March 16, 2010

Utah's Court Jesters

Meet the mischievous minds behind Saturday’s Voyeur

Utah's Court Jesters
Adam Finkle

Utahns of all economic, religious, ethnic and political stripes can agree: Our state, no matter how much we may love it, is a mighty strange place.

How many times have you opened a newspaper or caught a TV news broadcast and found yourself asking, “The Legislature did what?” “The mayor gave that job to who?” or “That fella did what to that flamingo where?”
 
Utah’s innate, unique proclivities—forged by our rugged Western geography, intensely religious political power structure and a serious xenophobic streak—make for great stories. And in the hands of playwrights Nancy Borgenicht and Allen Nevins, those stories make for inspired satire each summer at Salt Lake Acting Company’s Saturday’s Voyeur.

The production celebrates its 30th birthday this year, and its ribald blend of slapstick comedy, musical interludes and noisy interplay between the audience and the actors is an altogether different kind of theater-going experience. Working from a long-held satirical approach—“afflict the comfortable and comfort the afflicted”—Borgenicht and Nevins create a show from scratch each year that inevitably amuses some, offends others and sells a ton of tickets.

Through the years, Borgenicht and Nevins have skewered the short-lived state “porn czar” and dissected the controversial decision to sell a block of Main Street to the LDS Church. They built a show around the maddening road construction before the 2002 Winter Olympics, and their own reporting led to the true story—ripe for Voyeur’s style—of ZCMI employees filing nipples off mannequins before public display.

“It really serves a function in the community as a catharsis for a number of people, as a way for us to serve as the court jester and make fun of the dominant culture and whole political situation,” says David Kirk Chambers, SLAC’s managing director.
 
Borgenicht has written Saturday’s Voyeur from the beginning, when the show was better known as a spoof of the popular Mormon musical Saturday’s Warrior than as an annual slap at Utah’s powerful people. Nevins joined as a co-writer in 1990, helping freshen the stories of the over-the-top stereotypical Mormon family that starred in each version of Voyeur until 1996.

That year, the duo ended the show with a portion called “Phatman of the Opera,” a musical skit blending the Enid Greene Waldholtz political scandal and the phenomenon of the touring Phantom of the Opera arriving in Utah for the first time. That bit of experimentation led to the version of Voyeur we know today—an annual look back at some of Utah’s best strange-but-true moments from the previous year.
 
“The radar is up every day,” Borgenicht says of gathering material for the show. “You save stuff all year long, because we have to start [writing] in November. And the thing is cast before it’s written. It’s cast in January, so we have to have some idea of what we’re looking for.”
 
“The difficulty is in trying to predict what has legs,” Nevins adds.

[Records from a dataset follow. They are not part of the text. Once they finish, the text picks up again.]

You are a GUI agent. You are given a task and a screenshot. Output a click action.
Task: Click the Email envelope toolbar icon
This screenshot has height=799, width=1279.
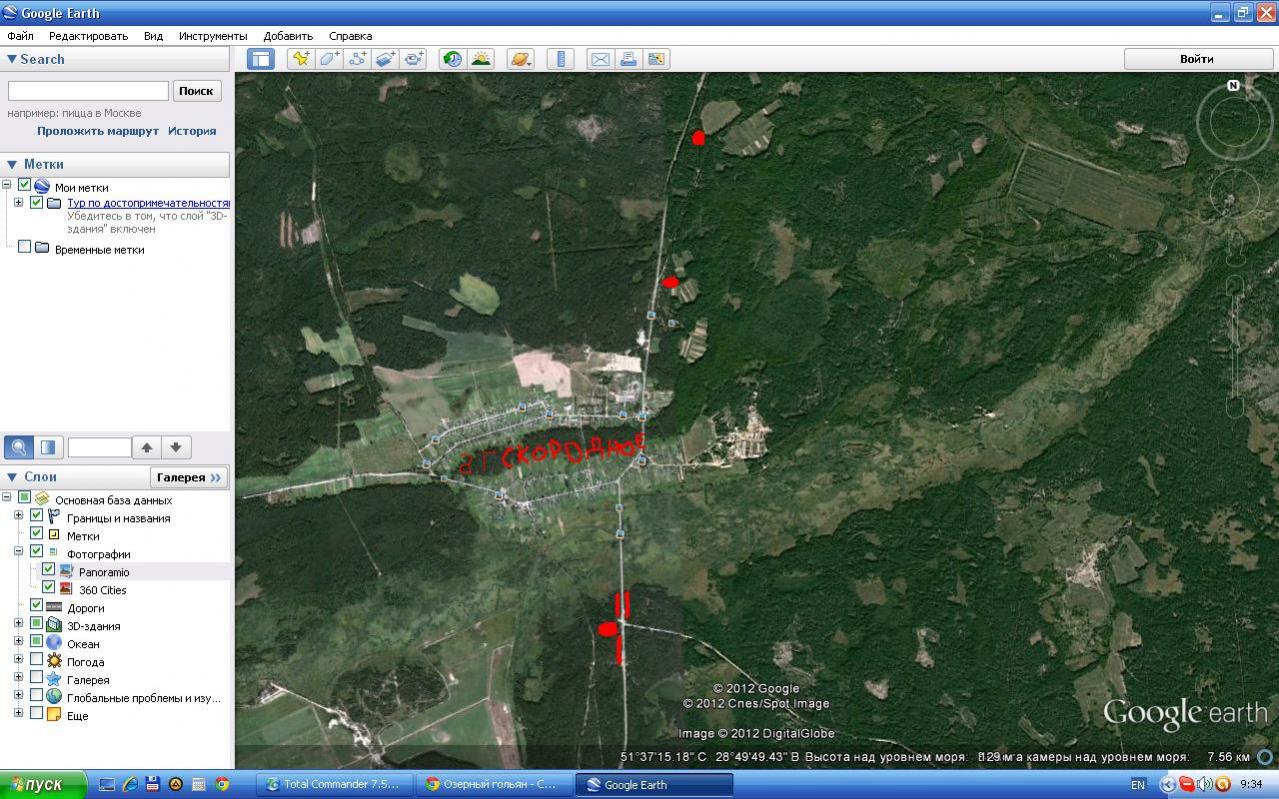[x=600, y=59]
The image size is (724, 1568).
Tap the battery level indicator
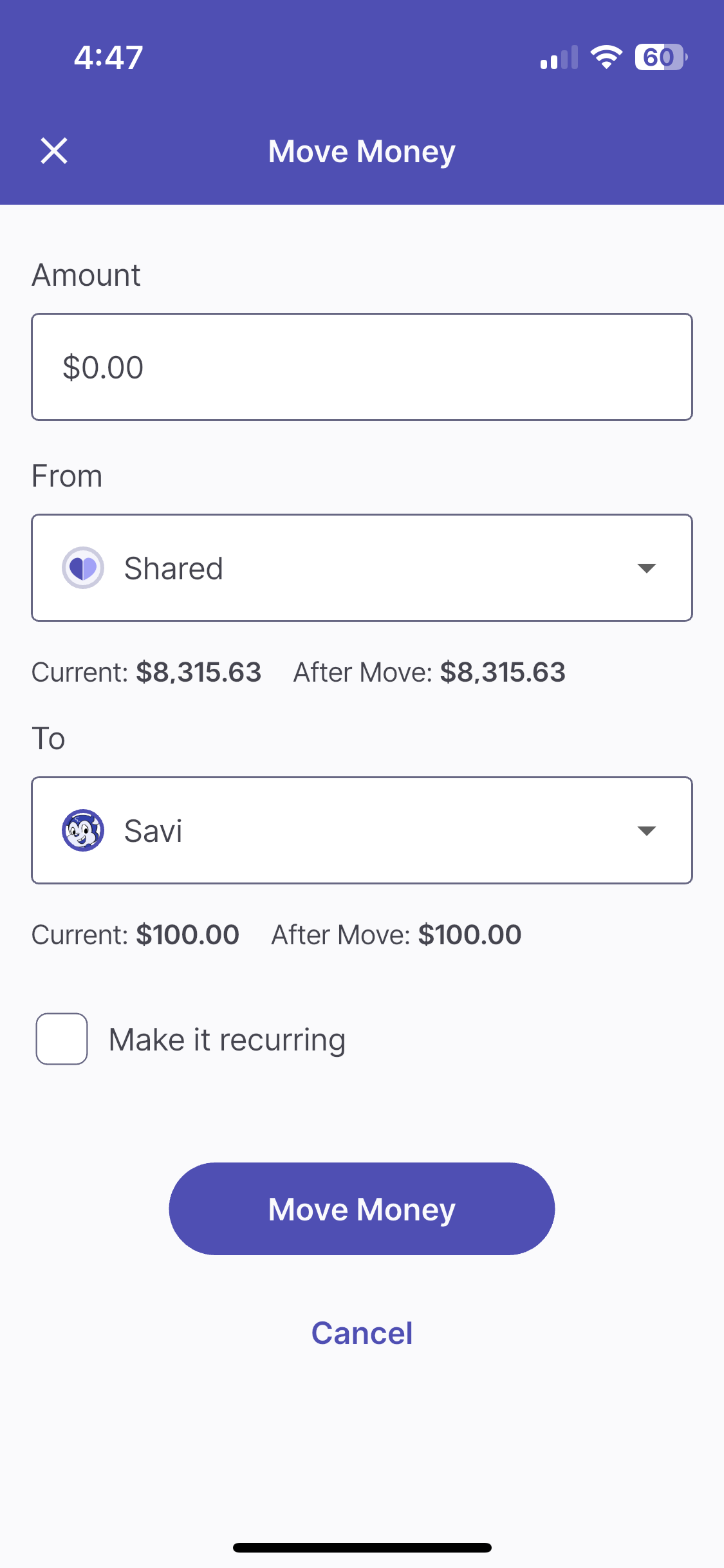coord(660,57)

“Studies have shown that our memory, our recall, is only about 30 days or 60 days. For big things! So little things that only got a week’s worth of press, people think, ‘What was that again? Did that happen this year?’”
 
If finding material is a challenge, so is the fact that breaking news at any point during the show’s run can have drastic consequences. What if one of the comedy’s spoofed-upon characters dies in real life? What if there was another terrorist attack the summer after 9/11, during the show’s run?
 
Last year—a musical revue chronicling Rocky Anderson’s two terms as Salt Lake City mayor—one quick-thinking actor added Anderson’s hallway dustup with developer Dell Loy Hansen to the script midway through the show’s run. How could he resist, when his character’s real-life doppelganger was saying things like “I’ll kick your ass!” in front of reporters?
 
Anderson is one of the few public figures to see himself get the full Voyeur treatment in person; Borgenicht says he came five times last year. Former Gov. Mike Leavitt had one of his people check out the show one year when he was in office, but the aide never brought her boss back to see it himself.
 
“The public personalities are used to being public personalities, so we don’t get anything too negative [feedback-wise],” Nevins says. “We did get a real negative comment from [former Salt Lake Mayor] Deedee Corradini one year, when we did a joke about her and Leona Helmsley sharing a jail cell. She did not think that was funny.”
 
No doubt the audience thought it was hilarious. There is certainly a preaching-to-the-choir quality to Voyeur; the audiences are typically made up of politically progressive folks who read the newspaper every day and are looking for a chuckle at the expense of the patriarchal, right-leaning society they find themselves living in.
 
The first time you see Saturday’s Voyeur, it’s hard to believe such an openly anarchic bit of theater is occurring so close to the government and church institutions it’s lampooning so trenchantly. Add the fact that Voyeur is SLAC’s only cabaret-style production of the year—meaning food and drinks (adult beverages included) are allowed in the theater during the show—and you end up with a show that is part comedy, part pep rally for local lefties.
 
“The show’s evolved as the town’s evolved,” Borgenicht says. “The show chronicles our lives, you know? Every year it does, in some way or another.”